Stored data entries
--

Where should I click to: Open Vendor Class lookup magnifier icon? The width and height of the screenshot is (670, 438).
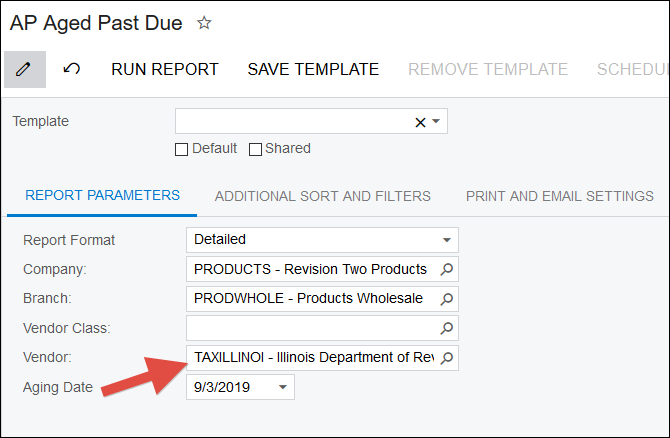point(447,328)
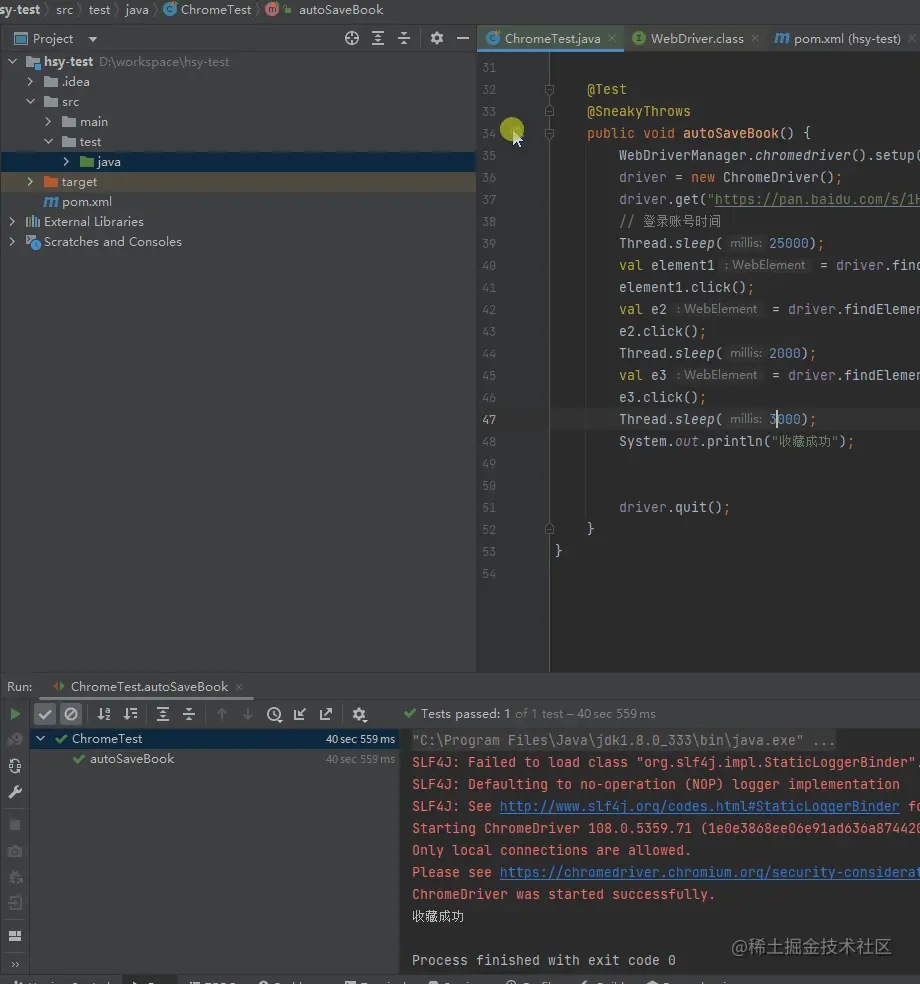920x984 pixels.
Task: Open test runner settings gear
Action: pyautogui.click(x=360, y=714)
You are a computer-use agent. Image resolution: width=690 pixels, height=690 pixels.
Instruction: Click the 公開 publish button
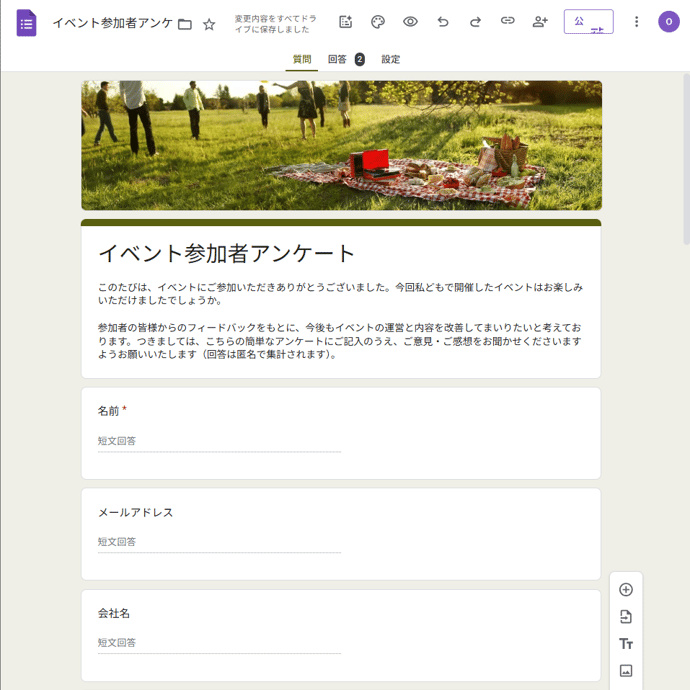point(588,22)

--

» Problem to solve
Extract all the entries word for word; omit any pictures.

» Response area
Where should I click to: Open Vendor Class lookup magnifier icon? The width and height of the screenshot is (670, 438).
point(447,328)
920x984 pixels.
Task: Open test runner settings gear
Action: pyautogui.click(x=360, y=714)
You are a computer-use agent. Image resolution: width=690 pixels, height=690 pixels.
Instruction: Click the 公開 publish button
point(588,22)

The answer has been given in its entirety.